-- START Records for this task --
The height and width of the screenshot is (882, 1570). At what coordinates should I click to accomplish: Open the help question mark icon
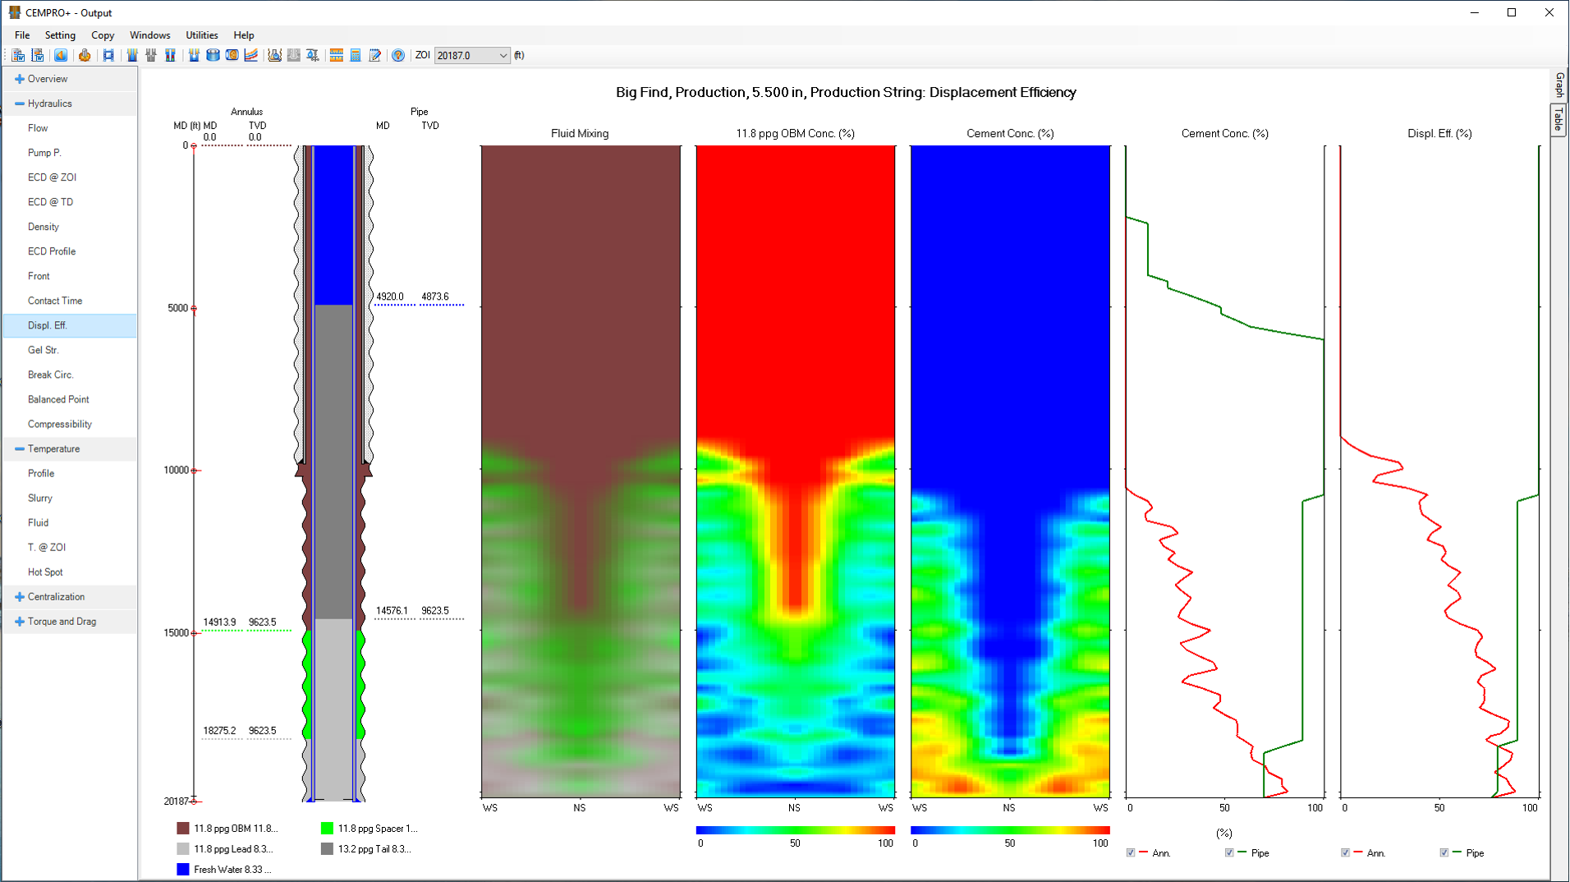398,55
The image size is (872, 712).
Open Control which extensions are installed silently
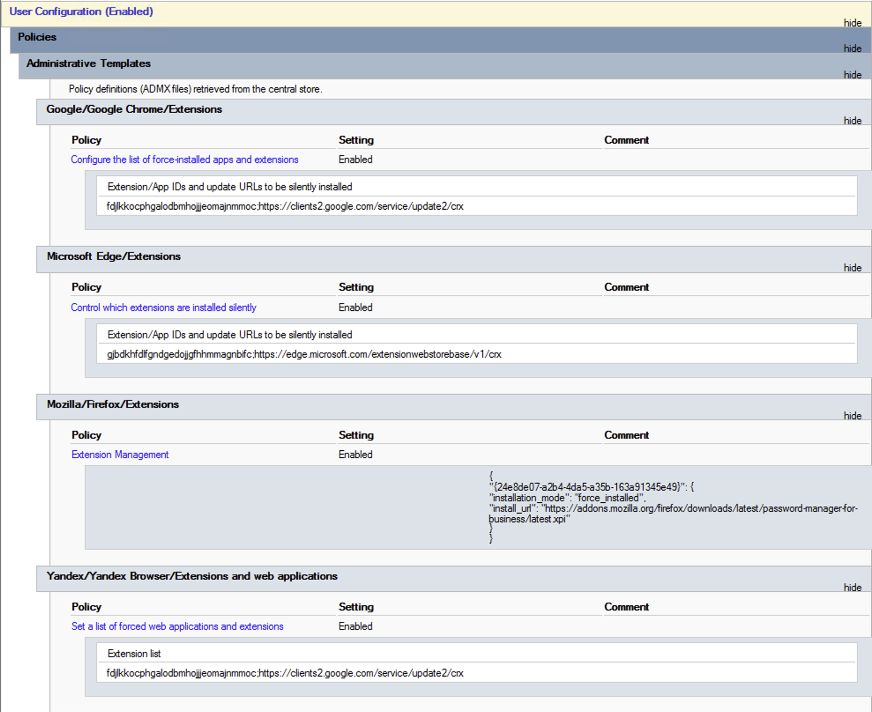[164, 308]
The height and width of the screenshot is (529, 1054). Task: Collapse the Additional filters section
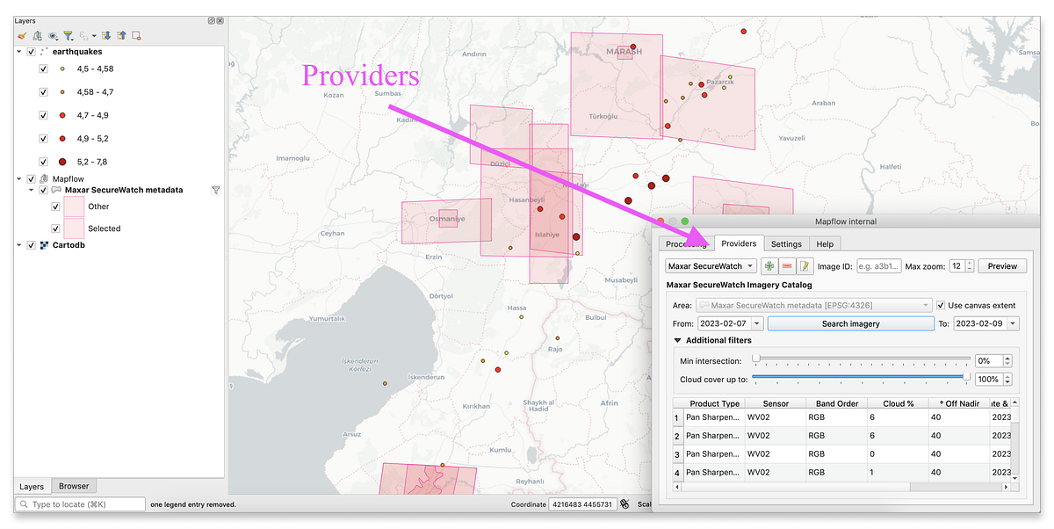point(677,340)
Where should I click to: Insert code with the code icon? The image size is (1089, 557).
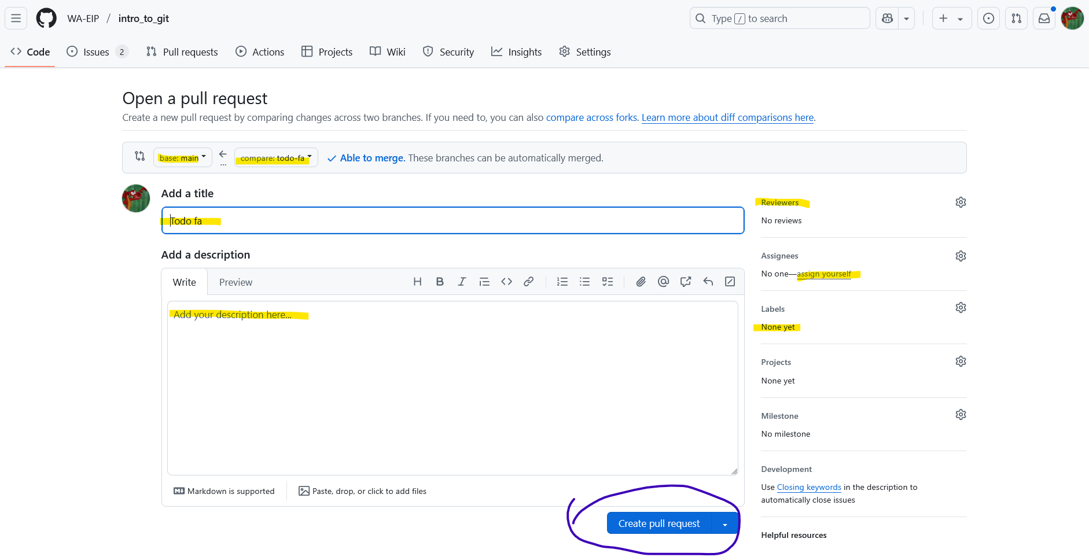[x=506, y=282]
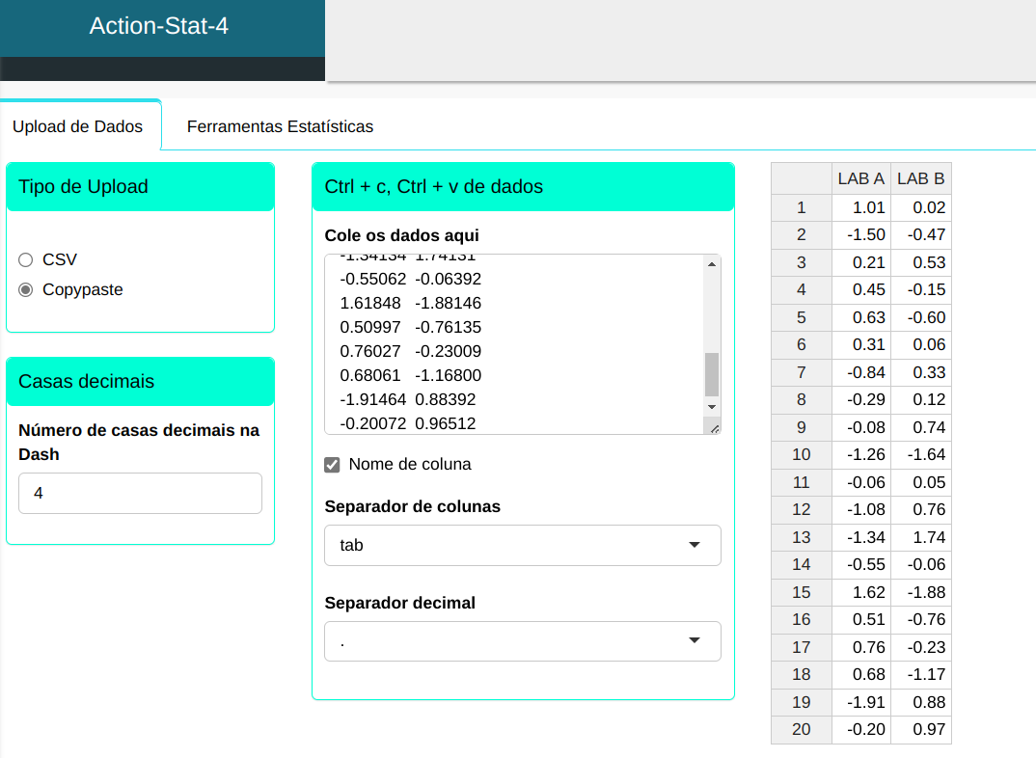The image size is (1036, 758).
Task: Click the LAB B column header
Action: 920,178
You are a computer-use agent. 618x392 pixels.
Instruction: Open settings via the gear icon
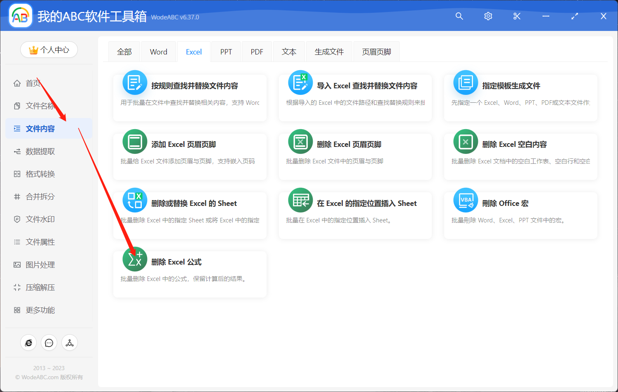click(x=488, y=16)
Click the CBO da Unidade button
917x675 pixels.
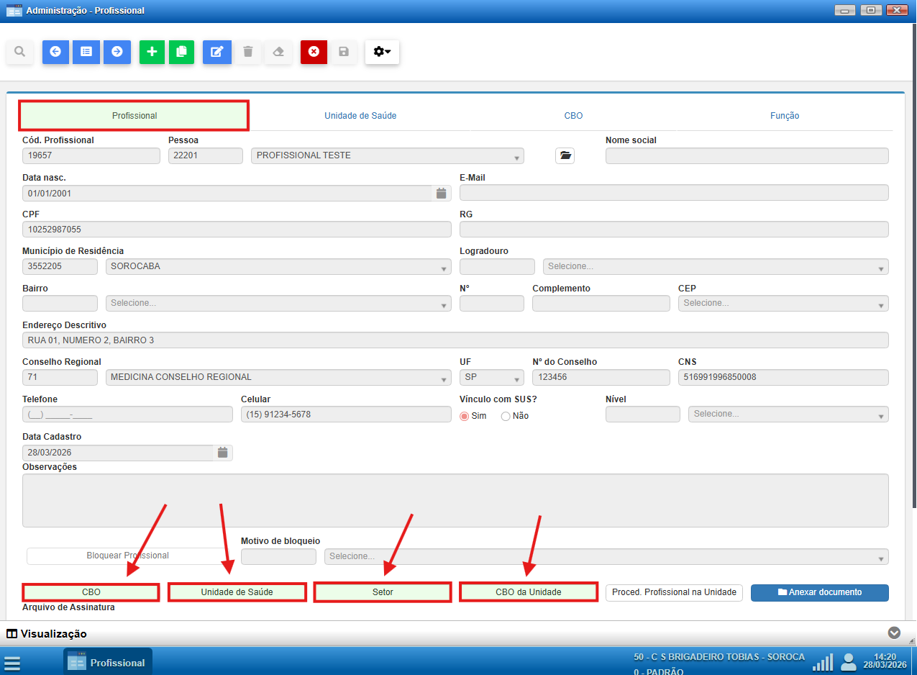(x=529, y=592)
-- END Records for this task --
Written task: Copy out the data above with "screenshot" changed to "screen capture" everywhere and everything else left unchanged. Leave the pictures out of your answer.

Exercise output:
The height and width of the screen capture is (882, 1570). At what coordinates should I click to accomplish: Open the help question mark icon
398,55
The image size is (872, 712).
Open Control which extensions are installed silently
[164, 308]
The height and width of the screen capture is (529, 1054). Task: Collapse the Additional filters section
point(677,340)
Where should I click to: Insert code with the code icon? The image size is (1089, 557).
[x=506, y=282]
The image size is (1036, 758).
Task: Click the LAB B column header
Action: 920,178
You are a computer-use agent. 618x392 pixels.
Instruction: Open settings via the gear icon
click(x=488, y=16)
Click the CBO da Unidade button
917x675 pixels.
(x=529, y=592)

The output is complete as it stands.